◆ Testo fornito

___

Notoriamente la scuola italiana è alla frutta.
Mancano personale, strumenti e risorse per poter mettere in pratica una didattica minimamente efficace. D'altro canto l'utenza ha bisogni sempre più complessi e necessita di una forte motivazione e di interventi capillari.
Fatto questo imprescindibile pippozzo in puro scuolese, che può inventarsi una povera prof (povera proprio nel senso letterale del termine, visto che le è stato comunicato che non ci sono fondi per progetti extracurricolari) per cercare di inserire qualche concetto nella testolina riottosa dei suoi allievi?
Ho già raccontato in precedenza del mercatino organizzato per raccogliere piccoli finanziamenti per l'acquisto di materiale e strumentazione. In accordo con la classe ho quindi deciso di proseguire sulla linea della creatività, dell'auto produzione e sopratutto della più ferrea economia.
Iniziamo la stesura di un blog per raccontare cosa avviene in classe e per illustrare al pubblico il lavoro portato avanti durante l'anno scolastico.
Spero inoltre che possa essere un aiuto anche per implementare le capacità espositive dei ragazzi. E poi...così abbiamo pure trovato un altro utilizzo per il notebook che funge da registro elettronico, dato che possiamo usare solo quello per i necessari aggiornamenti al nostro blog, visto che i laboratori informatici sono saturi e monopolizzati dai colleghi delle materie scientifiche.
Poi non mi si dica che la nostra non è una categoria creativa e flessibile.

___

◆ Righe da una raccolta di dati

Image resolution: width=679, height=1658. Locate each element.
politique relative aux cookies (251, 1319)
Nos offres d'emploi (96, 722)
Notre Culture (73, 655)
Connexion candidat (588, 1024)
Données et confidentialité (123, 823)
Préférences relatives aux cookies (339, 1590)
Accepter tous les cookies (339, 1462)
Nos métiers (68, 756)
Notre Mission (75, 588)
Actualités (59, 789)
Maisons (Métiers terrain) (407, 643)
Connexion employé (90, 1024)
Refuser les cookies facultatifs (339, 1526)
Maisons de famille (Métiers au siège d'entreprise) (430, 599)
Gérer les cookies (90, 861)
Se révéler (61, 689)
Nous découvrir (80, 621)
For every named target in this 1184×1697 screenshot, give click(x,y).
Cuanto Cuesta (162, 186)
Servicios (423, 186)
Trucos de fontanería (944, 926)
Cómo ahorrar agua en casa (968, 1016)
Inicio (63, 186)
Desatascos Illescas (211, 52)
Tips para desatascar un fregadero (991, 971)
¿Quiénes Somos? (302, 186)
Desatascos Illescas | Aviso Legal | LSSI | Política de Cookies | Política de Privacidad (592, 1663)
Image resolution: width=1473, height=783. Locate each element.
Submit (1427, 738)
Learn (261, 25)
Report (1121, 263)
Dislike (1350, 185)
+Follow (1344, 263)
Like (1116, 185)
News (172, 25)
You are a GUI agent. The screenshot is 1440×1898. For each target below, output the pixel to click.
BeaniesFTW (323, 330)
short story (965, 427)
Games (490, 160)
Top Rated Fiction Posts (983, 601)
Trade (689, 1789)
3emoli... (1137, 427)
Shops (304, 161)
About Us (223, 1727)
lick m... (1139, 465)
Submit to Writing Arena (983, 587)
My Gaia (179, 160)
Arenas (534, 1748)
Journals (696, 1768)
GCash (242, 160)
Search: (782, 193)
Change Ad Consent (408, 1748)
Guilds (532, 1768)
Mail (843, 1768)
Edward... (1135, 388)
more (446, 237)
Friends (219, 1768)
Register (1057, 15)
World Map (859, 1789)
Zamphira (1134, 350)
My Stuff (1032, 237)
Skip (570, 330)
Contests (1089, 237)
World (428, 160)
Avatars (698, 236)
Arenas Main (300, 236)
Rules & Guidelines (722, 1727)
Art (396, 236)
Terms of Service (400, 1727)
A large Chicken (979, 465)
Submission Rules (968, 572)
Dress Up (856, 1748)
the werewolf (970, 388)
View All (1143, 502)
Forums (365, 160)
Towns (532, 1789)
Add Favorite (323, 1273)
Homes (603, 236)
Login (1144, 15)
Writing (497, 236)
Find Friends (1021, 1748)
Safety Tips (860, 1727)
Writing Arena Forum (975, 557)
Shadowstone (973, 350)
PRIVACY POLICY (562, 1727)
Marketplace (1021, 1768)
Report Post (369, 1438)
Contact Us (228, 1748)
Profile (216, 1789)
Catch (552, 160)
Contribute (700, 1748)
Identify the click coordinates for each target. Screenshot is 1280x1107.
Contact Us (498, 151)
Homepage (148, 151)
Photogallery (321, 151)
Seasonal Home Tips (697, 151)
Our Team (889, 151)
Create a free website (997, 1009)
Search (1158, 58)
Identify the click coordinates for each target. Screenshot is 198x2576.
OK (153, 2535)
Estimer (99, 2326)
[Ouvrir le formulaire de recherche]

___

◆ Cosa fare
Estrai dal testo sulla scuola la parte tra "Mancano personale, strumenti" e "dei suoi allievi?", compresi. Le righe vengono da un'altra fonte.

◆ La tua soluzione
Mancano personale, strumenti e risorse per poter mettere in pratica una didattica minimamente efficace. D'altro canto l'utenza ha bisogni sempre più complessi e necessita di una forte motivazione e di interventi capillari.
Fatto questo imprescindibile pippozzo in puro scuolese, che può inventarsi una povera prof (povera proprio nel senso letterale del termine, visto che le è stato comunicato che non ci sono fondi per progetti extracurricolari) per cercare di inserire qualche concetto nella testolina riottosa dei suoi allievi?